** Begin SELECTION **

Joe Dziedzic is the last Minneapolis public high school graduate to play hockey for the Gophers.
If there’s another one, he’ll likely have something to do with it.
Dziedzic, 41, is the head coach of the Minneapolis Novas, the high school hockey co-operative between the Minneapolis public schools.
He grew up in Minneapolis, and his family has long been involved in the city’s politics. His father Walt was a longtime city council member, and his sister Kari is a state senator.
Politics never interested Joe. Sports did.
Dziedzic was a blue-chip football and hockey player at Minneapolis Edison High School. He played four years at the University of Minnesota and three seasons in the National Hockey League.
Now, Dziedzic is trying to revive hockey’s popularity and the high school program in his hometown.
Minneapolis once had a rich hockey culture, but the sport’s popularity tailed off when the programs in the city’s schools began to fail.
Only 36 kids from the city’s seven schools tried out for the Novas this season.
“Minneapolis probably had its heyday in the mid-to-late ’70s,” Dziedzic said. “The slide probably started after 1990. That’s when it really started to go downhill.”

** End SELECTION **
** Begin DATA EXTRACT **

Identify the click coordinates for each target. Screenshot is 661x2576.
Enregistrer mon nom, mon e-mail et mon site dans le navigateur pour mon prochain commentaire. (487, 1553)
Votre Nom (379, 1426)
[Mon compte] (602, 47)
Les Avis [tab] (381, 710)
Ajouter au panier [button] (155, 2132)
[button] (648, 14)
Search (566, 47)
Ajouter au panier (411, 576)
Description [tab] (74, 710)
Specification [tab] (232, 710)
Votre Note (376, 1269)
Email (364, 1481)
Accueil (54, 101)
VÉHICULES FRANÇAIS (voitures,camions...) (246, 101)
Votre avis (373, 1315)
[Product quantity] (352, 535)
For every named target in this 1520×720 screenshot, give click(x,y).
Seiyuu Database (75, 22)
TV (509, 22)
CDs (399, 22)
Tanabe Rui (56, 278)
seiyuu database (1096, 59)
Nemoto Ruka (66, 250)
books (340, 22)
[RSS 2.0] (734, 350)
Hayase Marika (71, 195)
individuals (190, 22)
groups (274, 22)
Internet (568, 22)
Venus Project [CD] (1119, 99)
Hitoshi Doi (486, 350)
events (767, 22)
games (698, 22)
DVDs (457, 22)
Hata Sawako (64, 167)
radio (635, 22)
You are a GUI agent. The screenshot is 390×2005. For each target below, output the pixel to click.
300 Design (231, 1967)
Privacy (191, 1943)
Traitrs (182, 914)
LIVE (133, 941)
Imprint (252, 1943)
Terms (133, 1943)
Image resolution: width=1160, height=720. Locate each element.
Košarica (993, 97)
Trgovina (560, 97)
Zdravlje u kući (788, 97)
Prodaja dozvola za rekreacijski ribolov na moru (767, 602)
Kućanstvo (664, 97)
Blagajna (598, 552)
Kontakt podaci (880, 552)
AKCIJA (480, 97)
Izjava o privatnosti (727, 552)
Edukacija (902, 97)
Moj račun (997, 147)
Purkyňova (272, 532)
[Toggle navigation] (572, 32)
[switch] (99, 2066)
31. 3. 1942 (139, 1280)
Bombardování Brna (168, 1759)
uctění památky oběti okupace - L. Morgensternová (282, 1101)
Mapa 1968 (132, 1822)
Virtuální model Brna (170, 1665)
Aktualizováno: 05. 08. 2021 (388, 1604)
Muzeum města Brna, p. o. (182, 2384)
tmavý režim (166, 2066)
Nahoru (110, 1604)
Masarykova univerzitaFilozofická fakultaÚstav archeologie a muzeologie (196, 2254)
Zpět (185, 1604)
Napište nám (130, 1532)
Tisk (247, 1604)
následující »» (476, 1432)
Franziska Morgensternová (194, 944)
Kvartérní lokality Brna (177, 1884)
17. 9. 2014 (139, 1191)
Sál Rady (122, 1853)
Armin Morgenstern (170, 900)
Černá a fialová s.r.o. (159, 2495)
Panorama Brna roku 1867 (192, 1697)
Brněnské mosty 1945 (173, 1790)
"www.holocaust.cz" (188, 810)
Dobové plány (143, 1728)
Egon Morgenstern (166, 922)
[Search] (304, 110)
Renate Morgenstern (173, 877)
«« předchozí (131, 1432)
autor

** End DATA EXTRACT **

**TASKS**
1. Translate this sentence from the article on Minneapolis high school hockey into Spanish: "Only 36 kids from the city’s seven schools tried out for the Novas this season."
2. Pick up the article on Minneapolis high school hockey after its final sentence and write the next few sentences.
The data can be set aside for what follows.

**ANSWERS FOR THE EXERCISE**
1. Solo 36 chicos de las siete escuelas de la ciudad se presentaron a las pruebas de los Novas esta temporada.

2.
This year, Dziedzic’s first as head coach, the Novas won their conference with a 20-4-1 record. They’ll play Minnetonka in the first round of their section playoffs Thursday.
Rebuilding Minneapolis hockey is a long-term project, and Dziedzic plans on seeing it through. Right now, the Novas play in the Two Rivers Conference, one of the weakest in the state.
They’ll be switching to the more competitive Tri-Metro Conference next season.
“It’s not a quick fix,” Dziedzic said. “If we can make it through the next two or three years here, we’re going to turn the corner.”
Rebuilding city hockey
Low numbers are one of several problems Dziedzic and his staff face. Top hockey players leave Minneapolis to play at the top suburban and private schools, which typically have more talent and better facilities.
“You still find families that want to live in Minneapolis — they like that quality of living,” Novas assistant coach Tom Chorske said. “But then they’ll also have the means to maybe send their kids to private schools.”
Chorske graduated from Minneapolis Southwest, played for the Gophers and spent 11 years in the NHL. He said an influx of minorities has also affected the growth of Minneapolis’ high school hockey program.
But the city’s youth program, the Minneapolis Storm, is thriving. Dziedzic said numbers for the Storm are at an all-time high.
If young players stay in the program, Dziedzic said the future is bright.
“We have some good kids,” he said. “They just need an opportunity.”
Novas star winger Henry Christman is getting plenty of chances. The Novas captain finished the regular season ranked second in the state with 79 points.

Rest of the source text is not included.